Поле было большое. Но и стадо, которое здесь прежде паслось, было не маленьким; поэтому коровы часто заходили в рощу, где трава была сочней, или переходили через ручей на луг. Впрочем, луг принадлежал не хозяину фермы, а общине, значит, каждый раз такие визиты ему приходилось согласовывать. Упразднив ферму, наши оборудовали на пастбище полевой аэродром передового базирования. Возле дальней рощи виднелась недостроенная вышка для наблюдения за полетами. В самой роще (их не было видно, но Тимофей там бывал, поэтому знал о них) стояли два барака обслуживающего персонала и сборные домики летного состава. На опушке в землю была вкопана цистерна с горючим. Сейчас там пытались завести харьковский трактор, в утренней тишине стреляющие звуки недовольного движка докатывались через поле удивительно отчетливыми. На поле темнели остовы сгоревших истребителей. Их было много. Некоторые самолеты пытались взлететь, при этом их расстреливали; на земле от них остались разбросанные обломки. Стоянка самолетов была рябой от свежих воронок. Бомб не жалели. Ясно, что пленным предстояло убрать сгоревшие самолеты и закопать воронки.
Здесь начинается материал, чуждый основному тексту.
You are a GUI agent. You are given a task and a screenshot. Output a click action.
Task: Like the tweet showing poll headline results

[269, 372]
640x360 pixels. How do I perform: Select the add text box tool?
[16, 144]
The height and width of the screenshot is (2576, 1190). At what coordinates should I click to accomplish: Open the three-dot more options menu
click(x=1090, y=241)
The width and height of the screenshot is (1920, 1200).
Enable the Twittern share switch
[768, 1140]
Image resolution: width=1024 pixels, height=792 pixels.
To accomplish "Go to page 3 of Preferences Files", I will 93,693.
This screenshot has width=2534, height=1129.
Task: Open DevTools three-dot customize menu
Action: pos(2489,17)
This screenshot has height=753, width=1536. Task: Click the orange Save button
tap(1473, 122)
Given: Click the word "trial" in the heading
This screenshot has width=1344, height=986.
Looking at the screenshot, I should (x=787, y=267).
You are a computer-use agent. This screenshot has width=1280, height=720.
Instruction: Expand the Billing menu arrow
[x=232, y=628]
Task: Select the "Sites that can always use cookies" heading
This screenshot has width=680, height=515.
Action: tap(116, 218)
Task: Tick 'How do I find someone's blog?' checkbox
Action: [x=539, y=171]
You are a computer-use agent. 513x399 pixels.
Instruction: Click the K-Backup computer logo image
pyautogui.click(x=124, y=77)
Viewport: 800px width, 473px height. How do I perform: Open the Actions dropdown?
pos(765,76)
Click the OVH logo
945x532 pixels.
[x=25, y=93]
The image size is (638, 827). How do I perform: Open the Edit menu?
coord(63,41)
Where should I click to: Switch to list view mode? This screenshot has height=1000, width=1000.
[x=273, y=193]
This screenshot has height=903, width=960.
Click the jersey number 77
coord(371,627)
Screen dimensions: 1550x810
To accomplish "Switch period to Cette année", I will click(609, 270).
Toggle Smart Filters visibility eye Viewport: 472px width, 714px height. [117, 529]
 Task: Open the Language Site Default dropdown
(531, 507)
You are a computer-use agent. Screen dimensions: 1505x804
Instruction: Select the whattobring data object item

После фиктивной атаки моноплана-парасоля настроение пленных заметно изменилось в лучшую сторону. Такой пустяшный эпизод — но он сломал напряжение, и каким-то непостижимым образом подтвердил, что война — в прошлом. Больше не придется стрелять; и в тебя — если будешь вести себя разумно — стрелять не станут. Как говорится, плен не мед — зато цел живот. Впереди было много времени, чтобы осмотреться, подумать, прикинуть — что да как. Правда, скорее всего, через два-три дня наши вернутся и освободят, но, с другой стороны, если немцы напали — значит, они уверены в своей силе; вон как Польшу и Францию раздолбали! А наши пока оклемаются, пока сообразят — что происходит, пока раскачаются… Интересно, сколько километров по прямой, скажем, от Бреста до Москвы? Ну — тысяча, ну — полторы от силы. А сколько танк может пройти за сутки? Наш танк не в счет, потому что за сутки он три раза сломается. А немецкий — если с напором, с куражом, через легкие бои — все пятьдесят километров может одолеть. Пусть не пятьдесят, пусть — двадцать. Делим полторы на двадцать… Так ведь уже в начале сентября они должны быть под Москвой!..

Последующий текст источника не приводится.